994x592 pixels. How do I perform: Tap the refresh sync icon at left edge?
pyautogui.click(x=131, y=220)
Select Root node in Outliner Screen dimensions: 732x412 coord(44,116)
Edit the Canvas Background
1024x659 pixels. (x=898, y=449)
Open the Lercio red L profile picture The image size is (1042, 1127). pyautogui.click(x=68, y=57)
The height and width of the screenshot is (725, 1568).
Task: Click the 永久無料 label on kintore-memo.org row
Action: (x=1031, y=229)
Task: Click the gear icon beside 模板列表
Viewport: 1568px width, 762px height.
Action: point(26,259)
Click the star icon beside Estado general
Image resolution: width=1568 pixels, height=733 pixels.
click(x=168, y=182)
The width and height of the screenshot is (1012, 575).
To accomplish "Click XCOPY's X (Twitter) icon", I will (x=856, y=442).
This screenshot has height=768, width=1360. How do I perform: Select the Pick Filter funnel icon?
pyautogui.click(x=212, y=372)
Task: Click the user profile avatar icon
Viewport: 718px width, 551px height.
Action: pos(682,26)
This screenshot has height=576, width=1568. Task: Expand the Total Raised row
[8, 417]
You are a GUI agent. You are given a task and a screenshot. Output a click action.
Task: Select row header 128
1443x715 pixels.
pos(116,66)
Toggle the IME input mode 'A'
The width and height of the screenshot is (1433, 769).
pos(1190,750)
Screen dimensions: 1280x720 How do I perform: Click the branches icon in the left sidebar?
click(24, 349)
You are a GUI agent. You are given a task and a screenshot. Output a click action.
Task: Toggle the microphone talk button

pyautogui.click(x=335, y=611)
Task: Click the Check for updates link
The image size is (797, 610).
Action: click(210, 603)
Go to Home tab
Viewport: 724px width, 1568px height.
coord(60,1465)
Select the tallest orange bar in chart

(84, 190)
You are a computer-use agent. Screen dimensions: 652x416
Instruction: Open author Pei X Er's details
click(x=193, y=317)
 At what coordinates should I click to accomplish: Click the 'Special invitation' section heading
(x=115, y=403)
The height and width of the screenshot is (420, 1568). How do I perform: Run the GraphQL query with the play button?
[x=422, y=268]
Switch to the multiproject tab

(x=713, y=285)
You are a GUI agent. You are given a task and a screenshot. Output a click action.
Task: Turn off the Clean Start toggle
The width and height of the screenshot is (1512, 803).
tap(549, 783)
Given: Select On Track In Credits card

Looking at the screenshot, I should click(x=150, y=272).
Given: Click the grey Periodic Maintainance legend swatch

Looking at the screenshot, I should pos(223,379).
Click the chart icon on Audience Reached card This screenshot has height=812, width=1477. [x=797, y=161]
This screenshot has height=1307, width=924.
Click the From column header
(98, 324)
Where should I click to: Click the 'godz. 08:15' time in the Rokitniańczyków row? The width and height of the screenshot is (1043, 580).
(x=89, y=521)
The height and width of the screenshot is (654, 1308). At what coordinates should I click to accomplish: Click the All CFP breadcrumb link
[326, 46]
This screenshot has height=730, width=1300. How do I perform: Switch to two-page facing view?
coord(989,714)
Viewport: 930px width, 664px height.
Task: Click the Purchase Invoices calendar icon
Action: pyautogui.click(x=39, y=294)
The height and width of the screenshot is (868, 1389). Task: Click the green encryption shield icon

*****

**Given task:** Reproduce every line above word for word, with no changes.

**Task response:**
994x592 pixels. How do I perform: Tap the refresh sync icon at left edge?
pyautogui.click(x=131, y=220)
Select Root node in Outliner Screen dimensions: 732x412 coord(44,116)
Edit the Canvas Background
1024x659 pixels. (x=898, y=449)
Open the Lercio red L profile picture The image size is (1042, 1127). pyautogui.click(x=68, y=57)
The height and width of the screenshot is (725, 1568).
Task: Click the 永久無料 label on kintore-memo.org row
Action: (x=1031, y=229)
Task: Click the gear icon beside 模板列表
Viewport: 1568px width, 762px height.
Action: point(26,259)
Click the star icon beside Estado general
Image resolution: width=1568 pixels, height=733 pixels.
click(x=168, y=182)
The width and height of the screenshot is (1012, 575).
To accomplish "Click XCOPY's X (Twitter) icon", I will (x=856, y=442).
This screenshot has height=768, width=1360. How do I perform: Select the Pick Filter funnel icon?
pyautogui.click(x=212, y=372)
Task: Click the user profile avatar icon
Viewport: 718px width, 551px height.
Action: pos(682,26)
This screenshot has height=576, width=1568. Task: Expand the Total Raised row
[8, 417]
You are a GUI agent. You are given a task and a screenshot. Output a click action.
Task: Select row header 128
1443x715 pixels.
pos(116,66)
Toggle the IME input mode 'A'
The width and height of the screenshot is (1433, 769).
pos(1190,750)
Screen dimensions: 1280x720 How do I perform: Click the branches icon in the left sidebar?
click(24, 349)
You are a GUI agent. You are given a task and a screenshot. Output a click action.
Task: Toggle the microphone talk button

pyautogui.click(x=335, y=611)
Task: Click the Check for updates link
The image size is (797, 610).
Action: click(210, 603)
Go to Home tab
Viewport: 724px width, 1568px height.
coord(60,1465)
Select the tallest orange bar in chart

(84, 190)
You are a computer-use agent. Screen dimensions: 652x416
Instruction: Open author Pei X Er's details
click(x=193, y=317)
 At what coordinates should I click to accomplish: Click the 'Special invitation' section heading
(x=115, y=403)
The height and width of the screenshot is (420, 1568). How do I perform: Run the GraphQL query with the play button?
[x=422, y=268]
Switch to the multiproject tab

(x=713, y=285)
You are a GUI agent. You are given a task and a screenshot. Output a click action.
Task: Turn off the Clean Start toggle
The width and height of the screenshot is (1512, 803).
tap(549, 783)
Given: Select On Track In Credits card

Looking at the screenshot, I should click(x=150, y=272).
Given: Click the grey Periodic Maintainance legend swatch

Looking at the screenshot, I should pos(223,379).
Click the chart icon on Audience Reached card This screenshot has height=812, width=1477. [x=797, y=161]
This screenshot has height=1307, width=924.
Click the From column header
(98, 324)
Where should I click to: Click the 'godz. 08:15' time in the Rokitniańczyków row? The width and height of the screenshot is (1043, 580).
(x=89, y=521)
The height and width of the screenshot is (654, 1308). At what coordinates should I click to accomplish: Click the All CFP breadcrumb link
[326, 46]
This screenshot has height=730, width=1300. How do I perform: Switch to two-page facing view?
coord(989,714)
Viewport: 930px width, 664px height.
Task: Click the Purchase Invoices calendar icon
Action: pyautogui.click(x=39, y=294)
The height and width of the screenshot is (868, 1389). Task: Click the green encryption shield icon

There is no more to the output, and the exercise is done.